◆ Given instruction
Copy word for word everything in the CUDA unified memory thread from "I’m trying to" down to "missing I’d appreciate.".

[start Source document]

Multidimensional array allocation with Cuda Unified Memory

Hi everyone,

I’m trying to allocate multi dimesnional arrays by using CUDA UMA. However, I’m having issue while size is getting bigger. The code I’m using is below. When size is 24 x 24 x 24 x 5 works fine. When I increase it to 64 x 64 x 64 x 8 I am having segmentation fault. Afaik, I suppose to be able to allocate memory via UMA as much as GPU device physical memory. So I would not expect any error. If you correct and tell me what I am missing I’d appreciate.

Thanks in advance

template<typename T>
void* operator new[] (size_t len) throw(std::bad_alloc) {
    void *ptr;
    cudaMallocManaged(&ptr, len);
    return ptr;
}
template<typename T>
T**** create_4d(int a, int b, int c, int d){
	T**** ary = new T***[a];
	for(int i = 0; i < a; ++i){
		ary[i] = new T**[b];
		for(int j = 0; j < b; ++j){
			ary[i][j] = new T*[c];
			for(int k = 0; k < c; ++k){
				ary[i][j][k] = new T[d];
			}
		}
	}
	return ary;
}

which CUDA version? If you’re not using CUDA 8, try CUDA 8:

http://stackoverflow.com/questions/38078737/cudamallocmanaged-returns-out-of-memory-despite-enough-free-space

And by the way, you could avoid the seg fault, even in the failing case, if you did proper CUDA error checking.

[end Source document]
[start Provided records]

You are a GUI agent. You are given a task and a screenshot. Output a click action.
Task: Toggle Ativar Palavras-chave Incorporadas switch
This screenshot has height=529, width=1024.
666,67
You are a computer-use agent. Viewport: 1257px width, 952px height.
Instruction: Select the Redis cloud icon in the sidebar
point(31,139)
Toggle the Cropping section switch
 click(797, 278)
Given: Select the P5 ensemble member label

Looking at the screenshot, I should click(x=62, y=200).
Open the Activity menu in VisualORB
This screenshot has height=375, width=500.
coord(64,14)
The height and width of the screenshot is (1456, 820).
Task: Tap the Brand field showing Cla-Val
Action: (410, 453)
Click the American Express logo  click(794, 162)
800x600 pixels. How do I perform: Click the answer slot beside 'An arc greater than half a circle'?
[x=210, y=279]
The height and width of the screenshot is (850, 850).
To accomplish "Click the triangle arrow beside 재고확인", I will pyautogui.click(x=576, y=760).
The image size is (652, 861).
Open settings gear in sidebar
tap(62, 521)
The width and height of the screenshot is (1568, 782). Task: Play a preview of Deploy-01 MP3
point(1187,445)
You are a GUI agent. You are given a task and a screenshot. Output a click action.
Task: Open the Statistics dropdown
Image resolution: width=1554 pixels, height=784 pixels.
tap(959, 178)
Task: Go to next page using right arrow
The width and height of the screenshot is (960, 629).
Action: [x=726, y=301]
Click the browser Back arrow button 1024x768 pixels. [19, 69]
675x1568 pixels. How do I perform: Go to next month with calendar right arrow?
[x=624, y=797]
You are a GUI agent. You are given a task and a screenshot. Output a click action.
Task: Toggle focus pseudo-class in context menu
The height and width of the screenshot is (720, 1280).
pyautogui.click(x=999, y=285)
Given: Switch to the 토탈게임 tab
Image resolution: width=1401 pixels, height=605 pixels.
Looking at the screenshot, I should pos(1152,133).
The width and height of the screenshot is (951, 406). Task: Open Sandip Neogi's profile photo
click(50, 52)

[end Provided records]

◆ Exercise solution
I’m trying to allocate multi dimesnional arrays by using CUDA UMA. However, I’m having issue while size is getting bigger. The code I’m using is below. When size is 24 x 24 x 24 x 5 works fine. When I increase it to 64 x 64 x 64 x 8 I am having segmentation fault. Afaik, I suppose to be able to allocate memory via UMA as much as GPU device physical memory. So I would not expect any error. If you correct and tell me what I am missing I’d appreciate.